Operação do MP prende fraudadores de licitação

Operação da A 25ª Promotoria de Justiça de Investigação Penal da 1ª Central de Inquéritos e  Polícia Civil, batizada de “Operação Casa de Papel”, em cumprimento de mandados de busca e apreensão, prenderam quatro, de seis pessoas que fraudavam licitações no estado.  Os indiciados, liderados por Walter José da Silva, simulavam concorrência em processos licitatórios com o poder público. Quatro pessoas foram presas.

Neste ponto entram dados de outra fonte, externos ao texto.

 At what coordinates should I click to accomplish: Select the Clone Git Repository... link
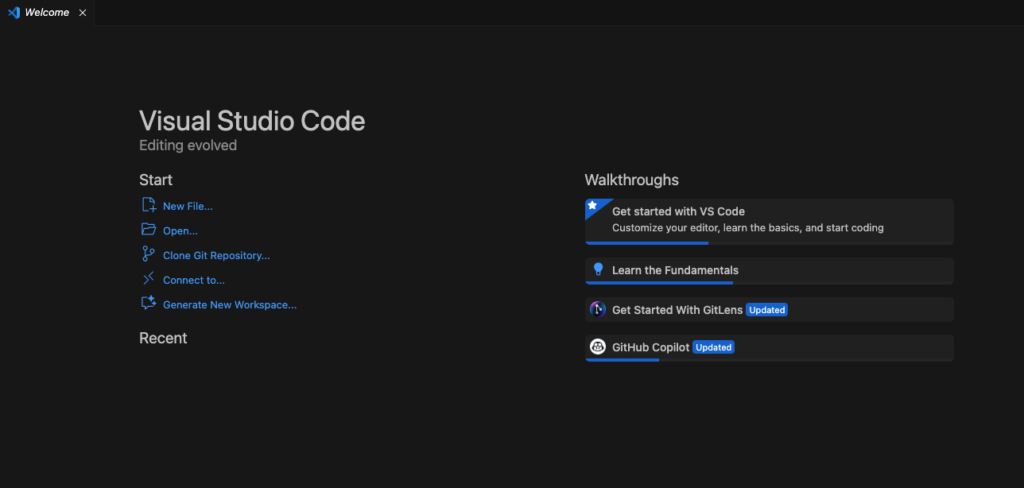216,255
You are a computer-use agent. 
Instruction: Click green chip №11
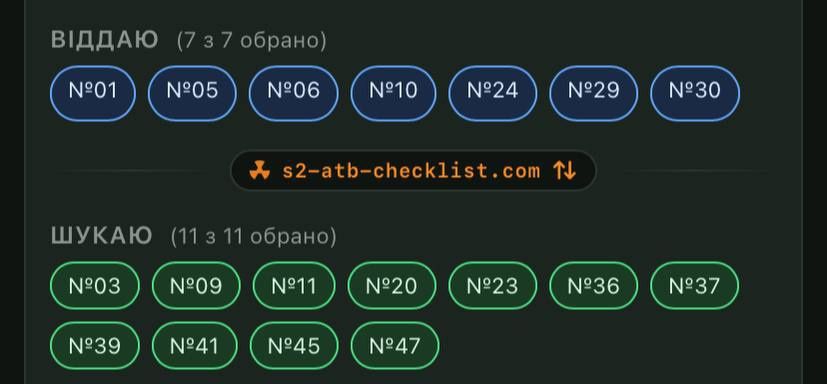294,286
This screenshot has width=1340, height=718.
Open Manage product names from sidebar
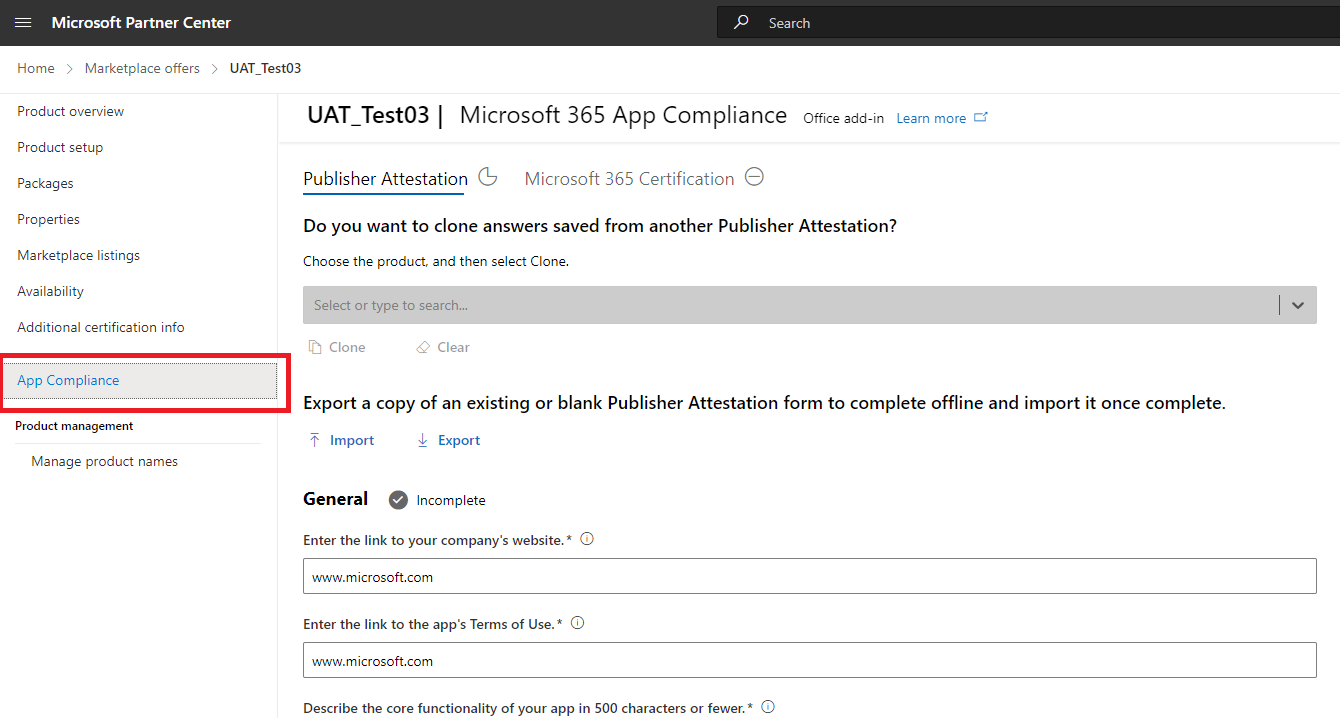[104, 461]
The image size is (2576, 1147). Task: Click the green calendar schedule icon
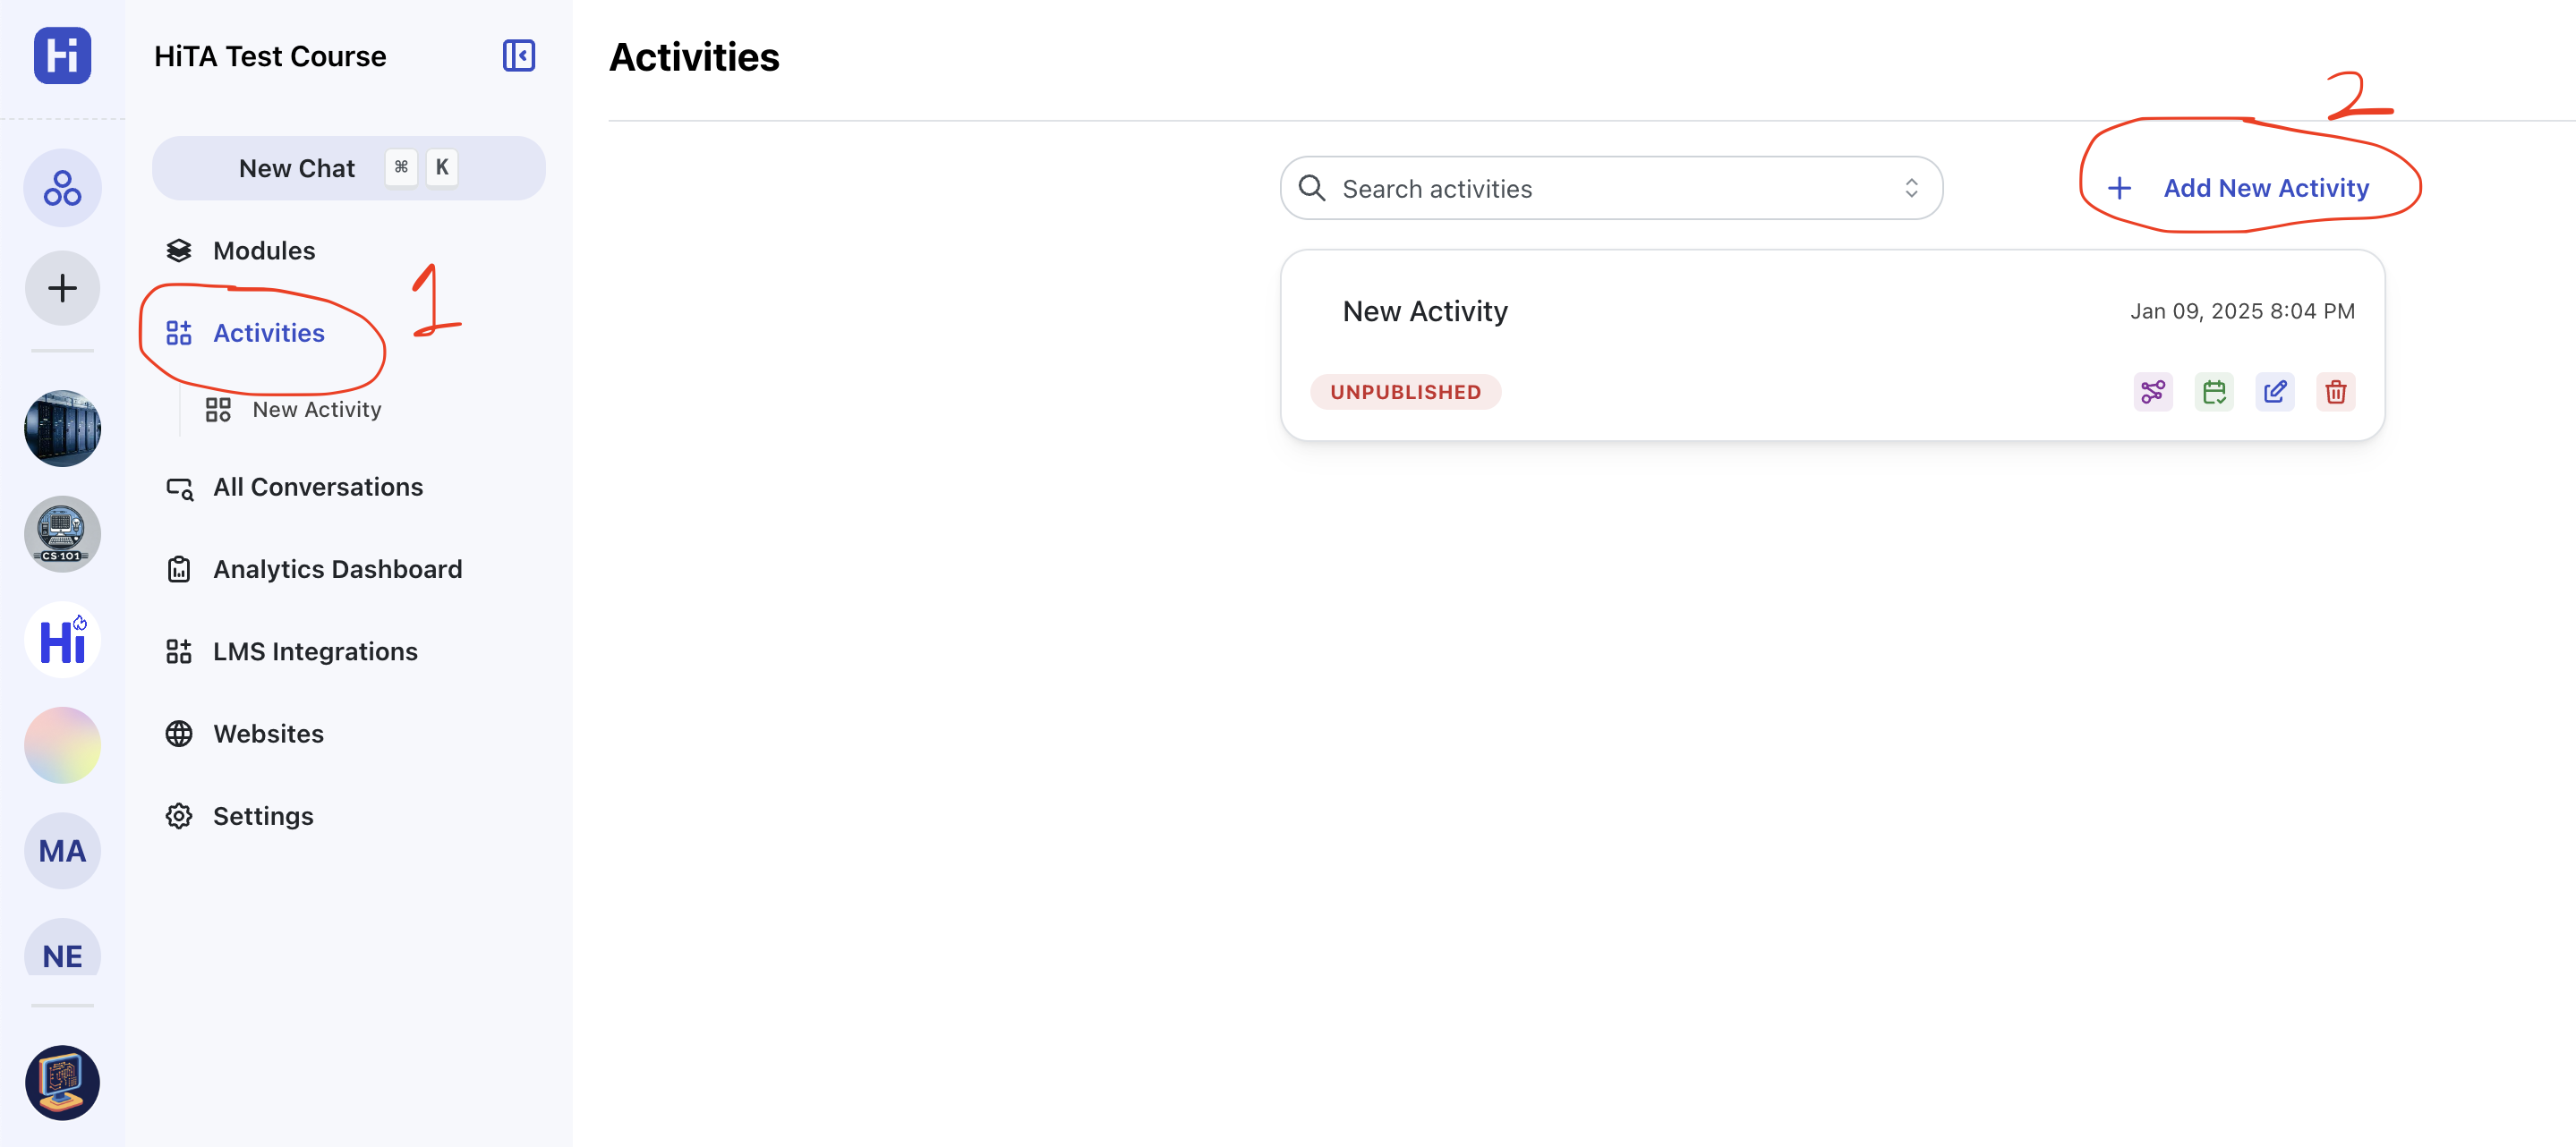[x=2213, y=392]
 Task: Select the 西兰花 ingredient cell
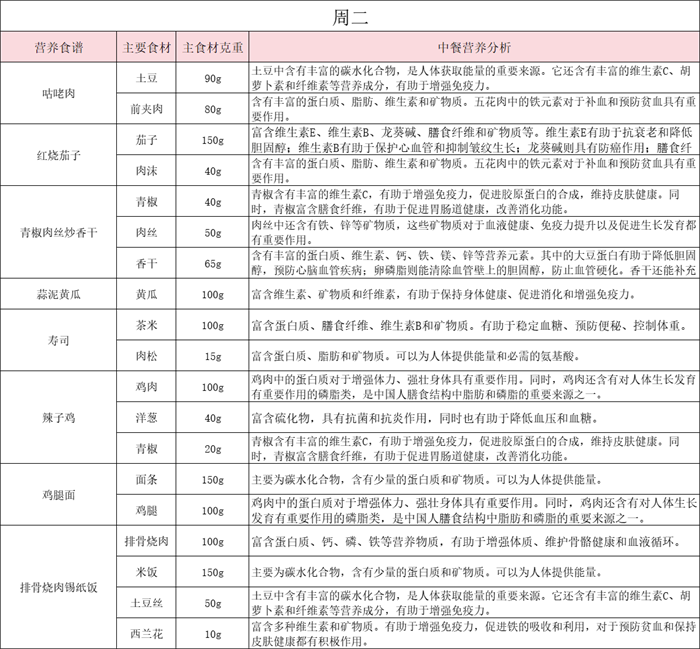147,634
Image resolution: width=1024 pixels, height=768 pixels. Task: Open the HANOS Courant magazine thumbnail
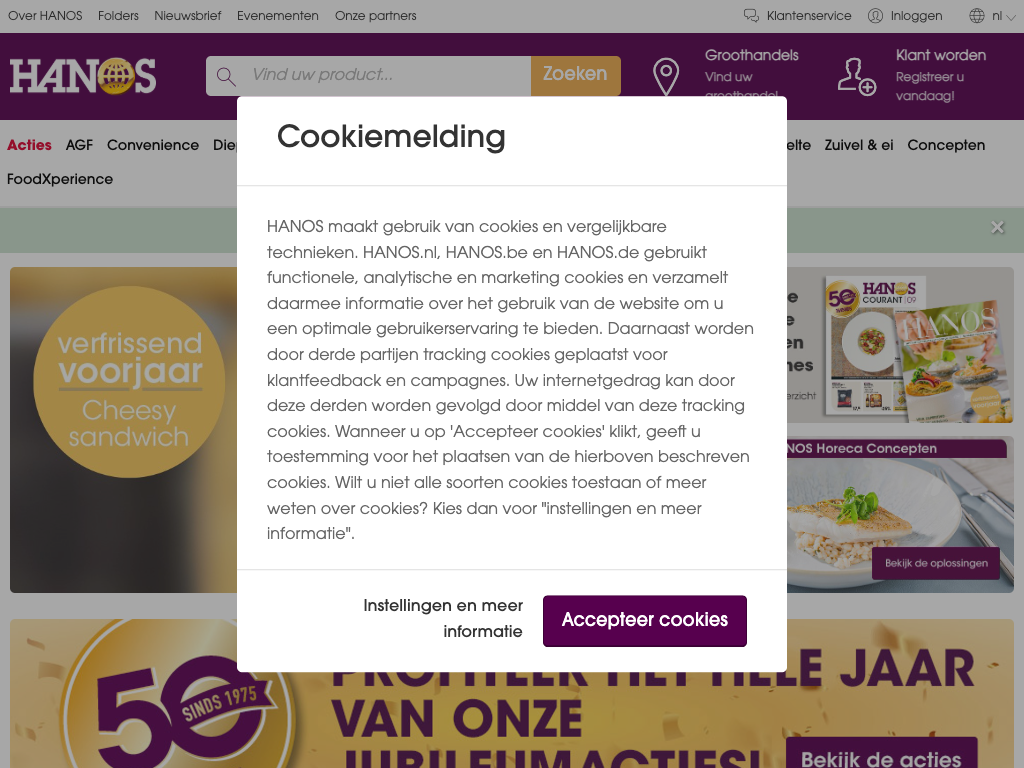(x=918, y=347)
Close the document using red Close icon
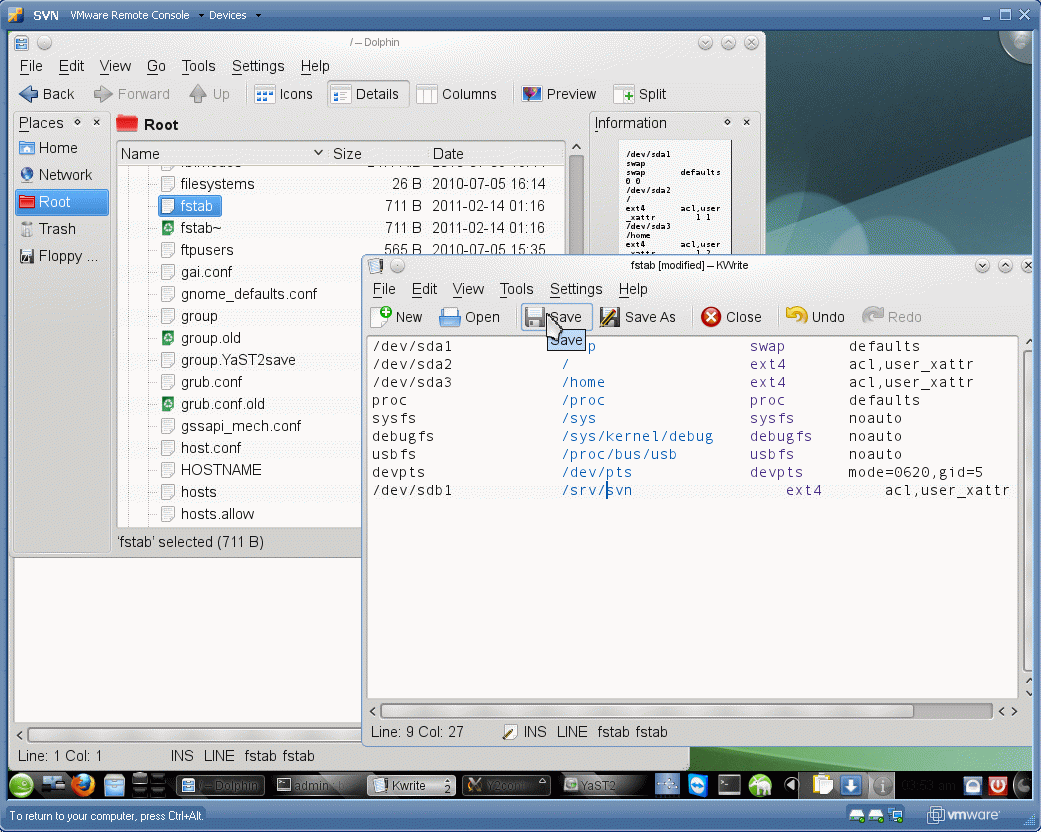This screenshot has width=1041, height=832. (711, 317)
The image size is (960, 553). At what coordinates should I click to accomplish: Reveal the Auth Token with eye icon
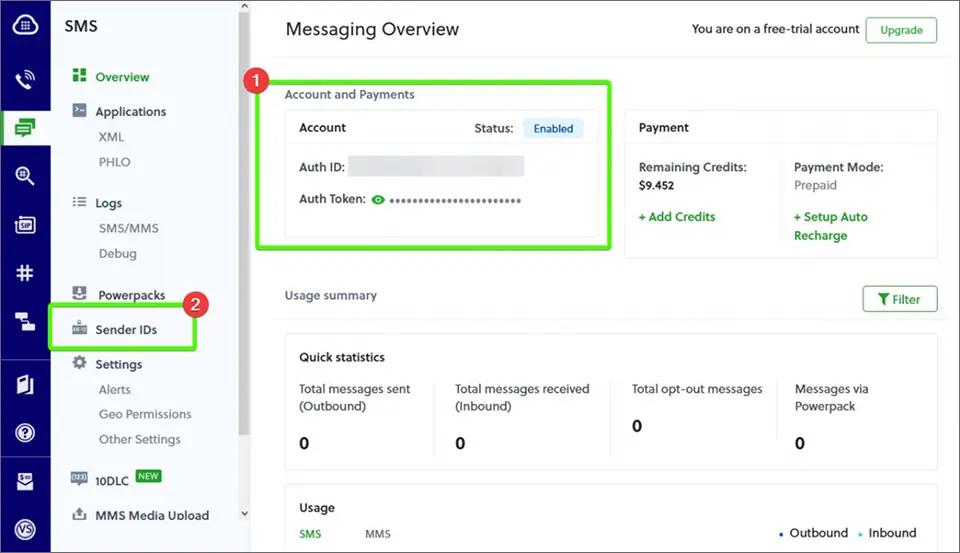point(378,200)
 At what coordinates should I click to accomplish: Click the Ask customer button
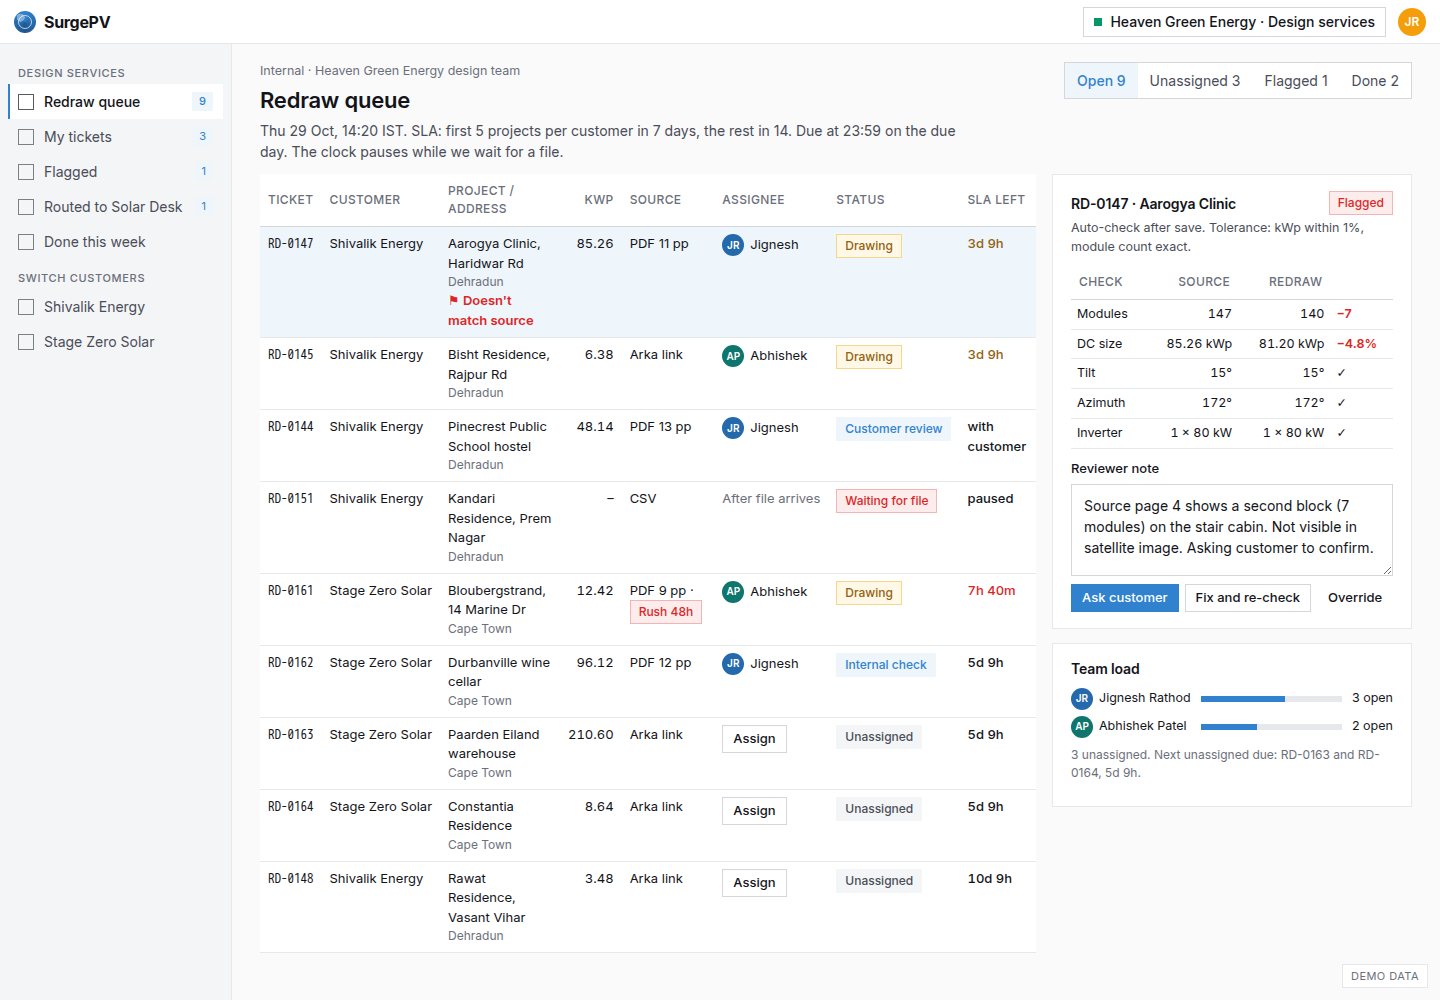tap(1125, 598)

A investigação teve início após informação da Controladoria Geral do Estado (CGE), que detectou indícios de fraude no pregão eletrônico PERP 11/16, envolvendo os sócios das empresas Diboa Comercial Ltda. e Somar Rio Distribuidora, que se associaram para a prática reiterada de falsidade ideológica, a fim de burlar licitações.

As licitações investigadas tinham como objetivo a aquisição de papel junto à Secretaria de Estado de Planejamento e Gestão, que ocorreu entre os dias 20 de maio e o dia 25 do mesmo mês em 2016. De acordo com o MPRJ, apesar de aparentarem ser concorrentes em processos licitatórios, as empresas têm fortes ligações. Apurou-se, por exemplo, que as duas empresas ofereciam lances a partir de um mesmo computador.

“Os indiciados, através do (até então) líder da associação criminosa, Walter José da Silva, simulavam concorrência, para dar ares de legalidade e competitividade, utilizando empresas, cujos sócios eram pessoas interpostas”, diz o pedido de prisão encaminhado pelo MPRJ para a Justiça.